Problem to work on:
Starting with the line that contains "будинки (49, 1150)", copy every line through the end of the data below, exactly and with nothing added.

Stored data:
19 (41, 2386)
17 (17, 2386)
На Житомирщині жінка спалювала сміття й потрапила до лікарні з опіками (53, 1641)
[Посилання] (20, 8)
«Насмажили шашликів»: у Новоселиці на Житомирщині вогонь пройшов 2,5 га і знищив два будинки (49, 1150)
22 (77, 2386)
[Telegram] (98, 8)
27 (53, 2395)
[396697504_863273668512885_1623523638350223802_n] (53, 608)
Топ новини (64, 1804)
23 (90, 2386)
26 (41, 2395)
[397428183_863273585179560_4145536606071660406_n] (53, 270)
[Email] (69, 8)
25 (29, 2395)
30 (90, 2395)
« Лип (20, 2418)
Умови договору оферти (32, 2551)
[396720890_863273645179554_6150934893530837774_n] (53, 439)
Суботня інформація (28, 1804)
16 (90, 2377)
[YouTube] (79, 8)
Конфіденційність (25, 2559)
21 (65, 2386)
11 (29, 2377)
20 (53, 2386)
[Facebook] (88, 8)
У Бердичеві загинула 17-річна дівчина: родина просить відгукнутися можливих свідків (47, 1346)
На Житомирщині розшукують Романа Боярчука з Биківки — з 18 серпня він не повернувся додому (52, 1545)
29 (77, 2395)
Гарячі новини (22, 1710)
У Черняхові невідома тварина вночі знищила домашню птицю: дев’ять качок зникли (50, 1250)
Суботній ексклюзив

Answer section:
«Насмажили шашликів»: у Новоселиці на Житомирщині вогонь пройшов 2,5 га і знищив два будинки (49, 1150)
22 (77, 2386)
[Telegram] (98, 8)
27 (53, 2395)
[396697504_863273668512885_1623523638350223802_n] (53, 608)
Топ новини (64, 1804)
23 (90, 2386)
26 (41, 2395)
[397428183_863273585179560_4145536606071660406_n] (53, 270)
[Email] (69, 8)
25 (29, 2395)
30 (90, 2395)
« Лип (20, 2418)
Умови договору оферти (32, 2551)
[396720890_863273645179554_6150934893530837774_n] (53, 439)
Суботня інформація (28, 1804)
16 (90, 2377)
[YouTube] (79, 8)
Конфіденційність (25, 2559)
21 (65, 2386)
11 (29, 2377)
20 (53, 2386)
[Facebook] (88, 8)
У Бердичеві загинула 17-річна дівчина: родина просить відгукнутися можливих свідків (47, 1346)
На Житомирщині розшукують Романа Боярчука з Биківки — з 18 серпня він не повернувся додому (52, 1545)
29 (77, 2395)
Гарячі новини (22, 1710)
У Черняхові невідома тварина вночі знищила домашню птицю: дев’ять качок зникли (50, 1250)
Суботній ексклюзив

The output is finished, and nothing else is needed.